Completeness of Synthesis under Realizability Assumptions using Superposition
M\'arton Hajdu, Petra Hozzov\'a, Laura Kov\'acs, Eva Maria Wagner

TL;DR
This paper extends superposition calculus for program synthesis, proving its soundness and completeness for recursion-free programs under realizability assumptions, enabling automatic derivation of correct programs.
Contribution
It introduces a refined superposition calculus supporting synthesis of recursion-free programs with uncomputable symbols, and proves its soundness and completeness.
Findings
Refined superposition calculus supports synthesis of recursion-free programs.
The calculus is proven sound for the synthesis task.
Completeness is established when at least one computable program exists.
Abstract
Program synthesis is the task of automatically deriving a program that has been specified by a user in advance. Combining automated theorem proving with program synthesis enables the automated construction of proven-to-be-correct programs, thereby ensuring software reliability.
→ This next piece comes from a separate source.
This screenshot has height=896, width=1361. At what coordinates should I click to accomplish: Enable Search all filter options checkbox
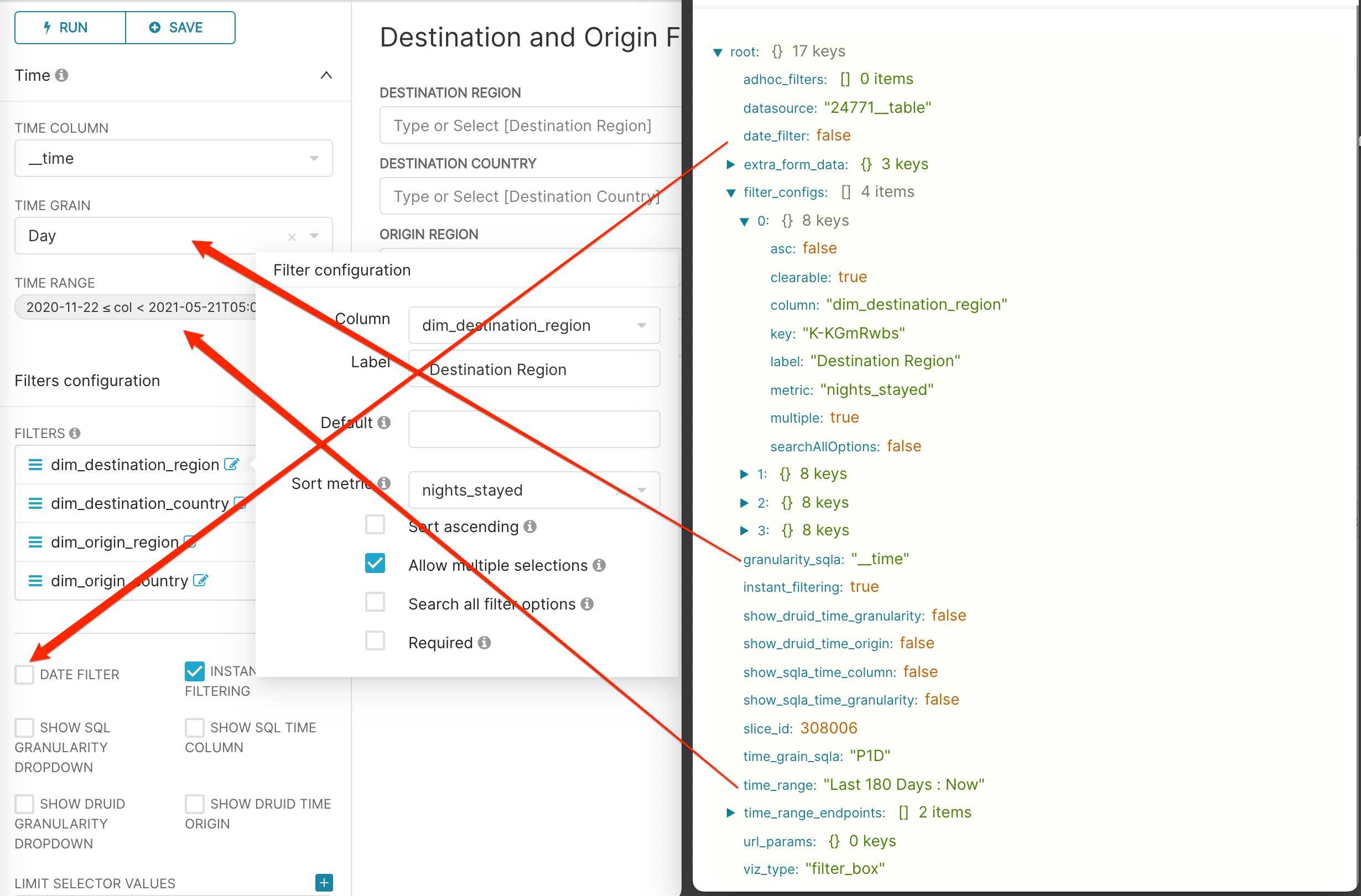click(375, 603)
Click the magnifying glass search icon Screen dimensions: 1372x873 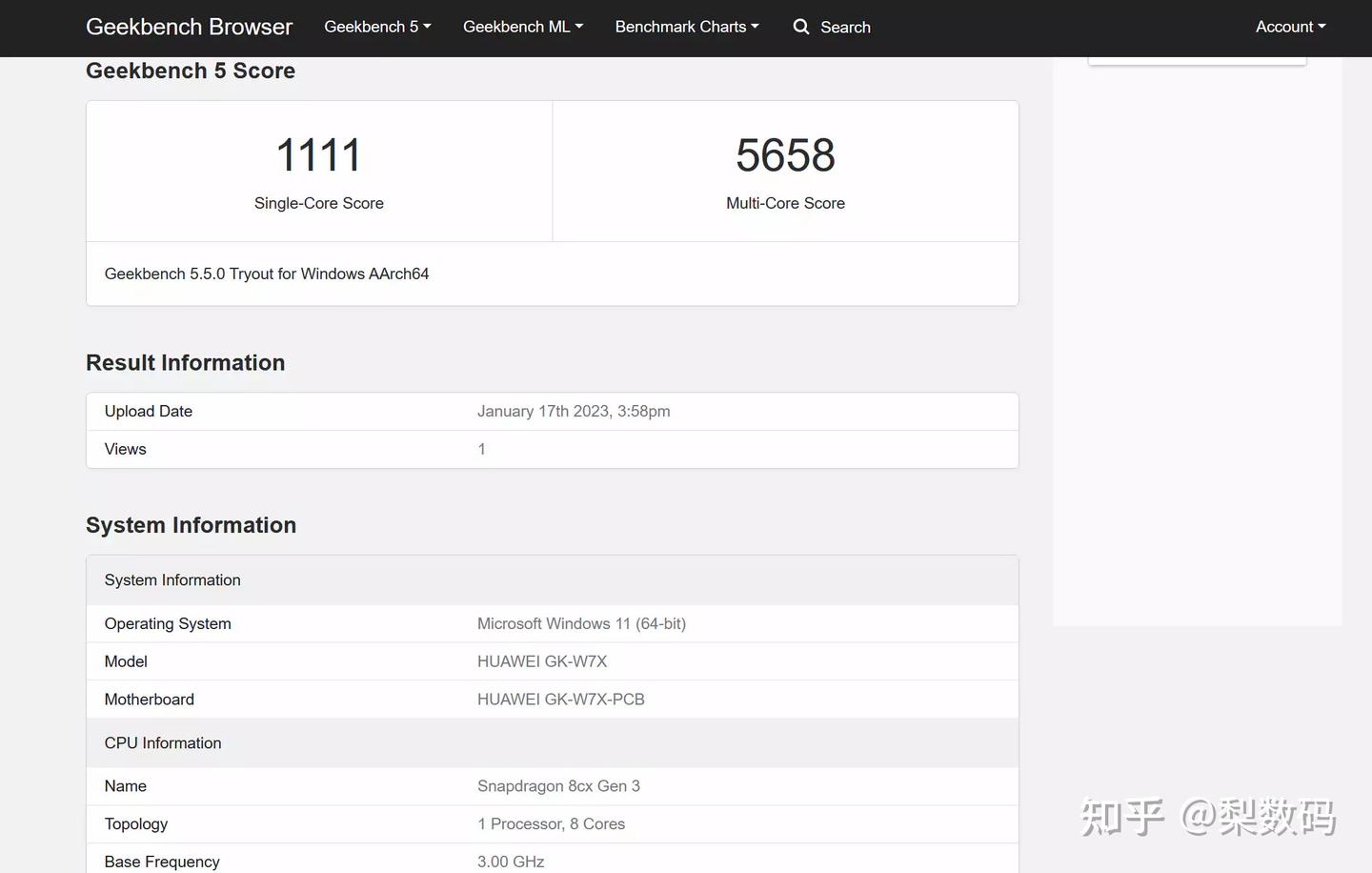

In this paper, we consider the superposition-based calculus extended to support synthesis of recursion-free programs allowing reasoning with uncomputable symbols. We present cases where the calculus fails and refine it to solve them. We prove that the refined calculus is sound. Finally, we also prove completeness in the following sense: if at least one computable program satisfying the given specification exists, we show that the modified calculus finds one.